Partial Optimization for IVFPQ by littleniuer · Pull Request #4893 · facebookresearch/faiss

littleniuer · 2026-03-10T09:24:53Z

Summary

This PR introduces ARM NEON optimizations for IVFPQ index, focusing on 8-bit lookup table operations and distance computations.

Changes

Optimized 8-bit LUT (lookup table) construction and distance calculation
Implemented algorithmic improvements combined with NEON intrinsics
All core optimization code is placed under faiss/sra_krl/ for clear organization

Design Decisions

Code is organized in a separate directory (faiss/sra_krl/) to keep the file structure clean and facilitate initial code review
Guarded by __aarch64__ macro, no impact on x86 builds
Functionally equivalent to the original implementation (no changes to index format or search results)

Testing

Passed FAISS built-in unit tests on AArch64 platform
Benchmark results show noticeable performance improvements on ARM servers

Notes

We understand that naming conventions and NEON code placement may need adjustments to align with the ongoing SIMD restructuring. We are happy to collaborate with maintainers to refine the code structure as needed.
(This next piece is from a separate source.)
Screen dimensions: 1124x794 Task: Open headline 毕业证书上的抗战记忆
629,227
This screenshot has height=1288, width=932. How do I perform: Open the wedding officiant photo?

If this contribution is well-received, we have additional optimizations for HNSW, Refine, and FastScan ready for follow-up PRs.

littleniuer · 2026-03-11T09:03:00Z

I noticed two test failures (test_precomputed_tables and test_hnsw_2level_mixed_search) on aarch64 with my changes. The root cause is a minor floating-point precision difference (~3.8e-06 max absolute error) introduced by the NEON-optimized PQ distance table computation. Specifically, the optimized kernel uses a transposed data layout and processes 16 centroids in parallel with a dimension-wise accumulation order, which differs from the original per-centroid accumulation. Since float32 addition is not associative, this leads to ~1 ULP differences in the distance values.

Both tests currently use bitwise-exact comparison (assert_array_equal / np.all(==)) for distance results. I've verified that relaxing the distance comparison to np.testing.assert_allclose(atol=1e-5, rtol=1e-6) resolves the issue. Note that only the distance (D) comparisons are relaxed — all index (I) comparisons remain strictly equal, confirming that the search results themselves are not affected.

All other 1087 tests pass without any modifications.

mnorris11 · 2026-03-23T15:38:56Z

cc @algoriddle

algoriddle · 2026-03-23T19:36:03Z

Thanks for the contribution and the detailed benchmarks, the NEON optimization results look promising.

Unfortunately this PR can't be merged in its current form. The core issue is that sra_krl is a separate library with its own C API, handle lifecycle, and coding conventions being dropped into the Faiss tree. Faiss integrates SIMD optimizations directly into its existing modules as C++ template specializations, not as external libraries called via extern "C" handles.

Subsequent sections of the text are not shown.